To make the new abstraction for the unit store work units had to be abstracted away, rather than transformed. This is perhaps the biggest difference in what is actually happening during unit processing. Before, units were saved after validation in Runway and only stripped information about them was sent on to reconstruction and later extension. Now, they are sent into reconstruction directly, without saving (or rather only saved in validation::Validator for fork detection purposes), where they end up being encapsulated with explicit parent information. Such encapsulated units are then saved in a Store in Runway, and still only stripped information is eventually sent to extender (this will likely change in future parts of this refactor though). In particular reconstruction now depends on a Unit trait, which was a struct before. This trait, and the related WrappedUnit, should also be reviewed.

This change in abstraction necessitated some further changes again, but most of them pretty trivial – most changes related to this in creation and reconstruction should at most be skimmed through. One change that was not trivial here though was moving the passing of units to extension from reconstruction to runway. This is also why extension moved from consensus to runway and why one of the Notification[In|Out] got deleted – I removed the second one for symmetry, as it was mostly confusing at this point. This is also why there are a couple more channels now, they pass through the, previously internal, variants from the Notification* types – this is what I referred to as "more convoluted" in the description above, and I'm already working on removing the complication in the next part of the refactor.

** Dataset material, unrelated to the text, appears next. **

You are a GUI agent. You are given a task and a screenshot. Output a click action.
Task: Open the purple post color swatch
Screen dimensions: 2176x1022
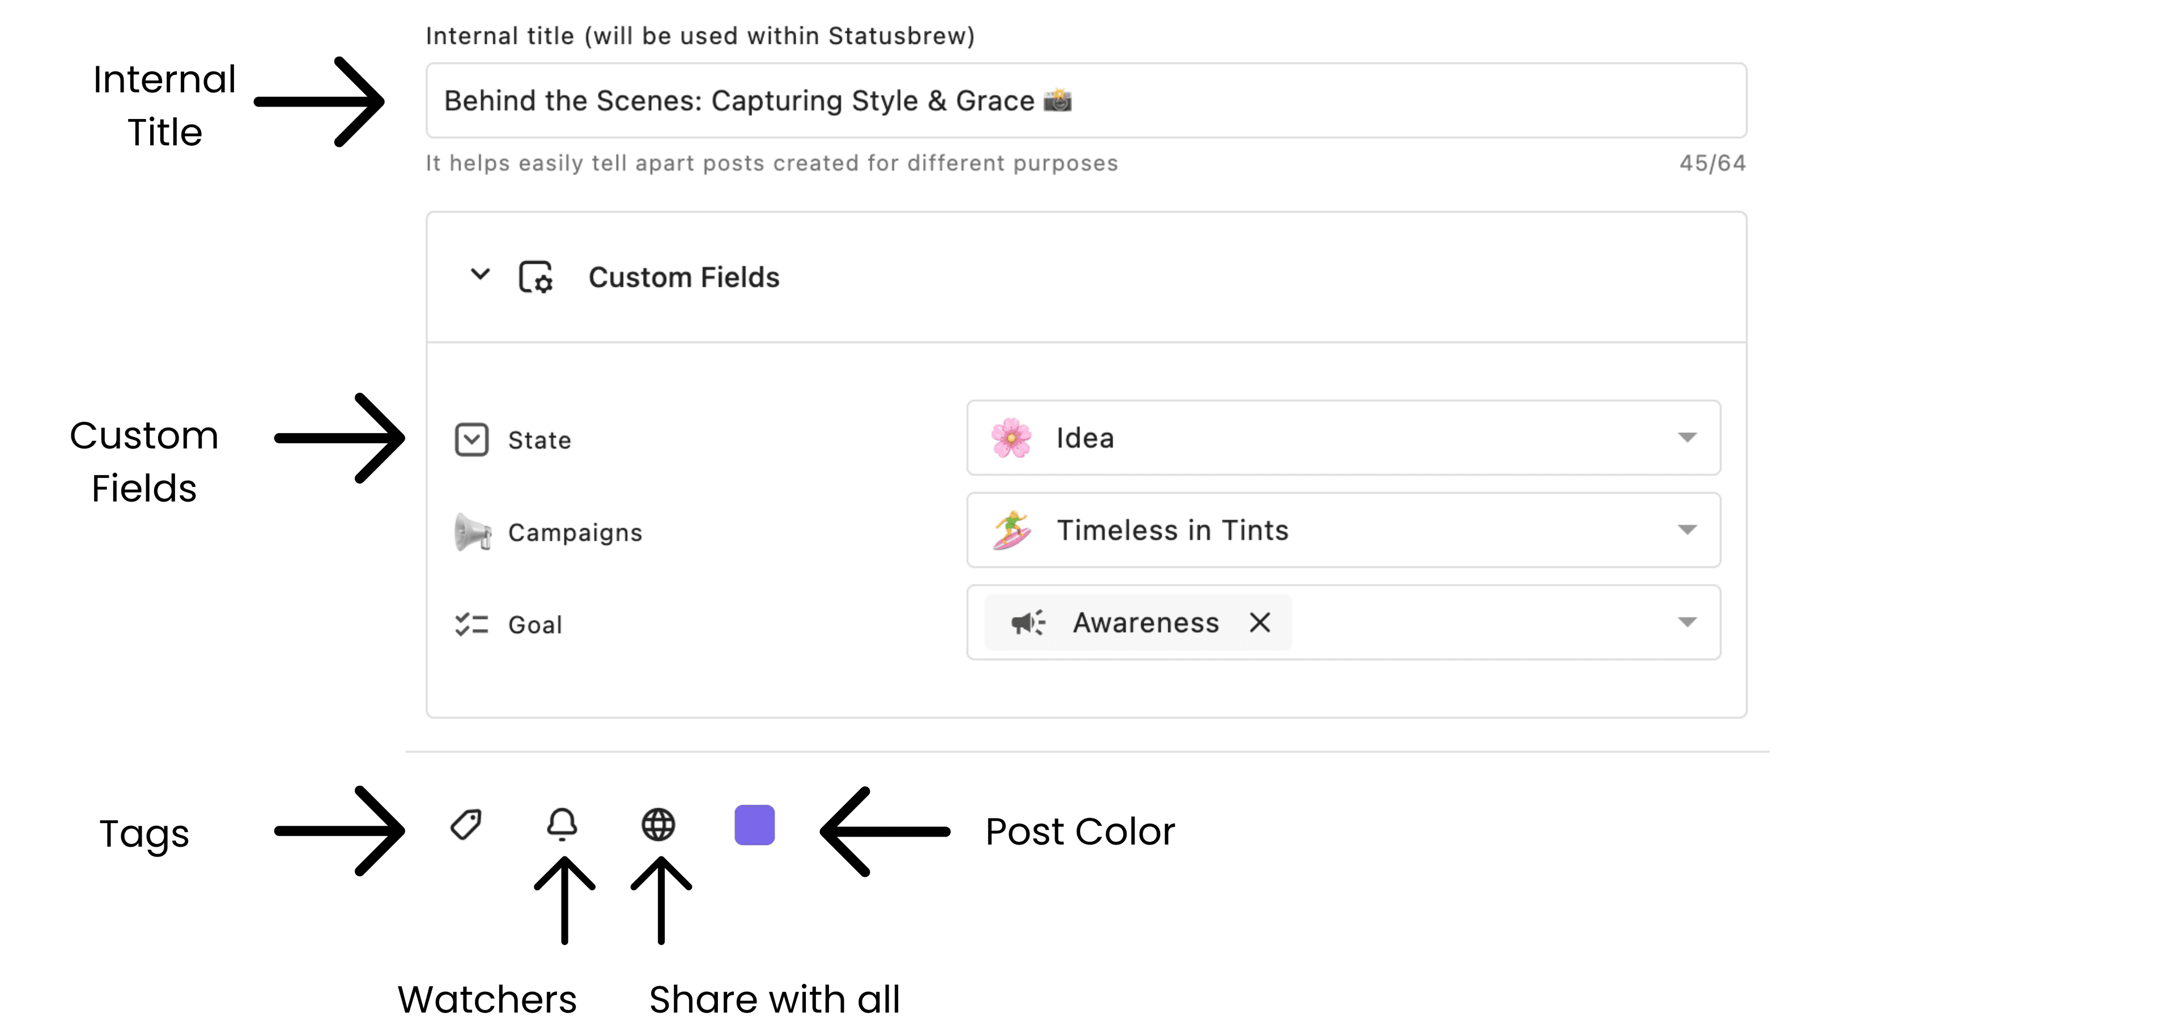754,824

In particular consensus will almost surely be merged with runway in the next PR (possibly under the former name?), since creation will also move.

A couple smaller changes, that perhaps could have been avoided:

  1. creation no longer returns explicit parents, as it became painfully obvious that these are not necessary.
  2. parent responses are passed to reconstruction with a HashMap – I think this was actually needed in some way because of the abstraction changes, but I no longer remember why, so I'm not sure; this will definitely be better when implementing the "more parents" task though.
  3. runway status reports had to be somewhat rewritten, but they kept most of their functionality
  4. tests (in testing) got quite impacted, I even removed one of them (it was kinda duplicated by others fortunately) – it should be sufficient to just skim through them though

Phew, that's quite a lot, if you still have questions I'm available for a call, just send me a DM.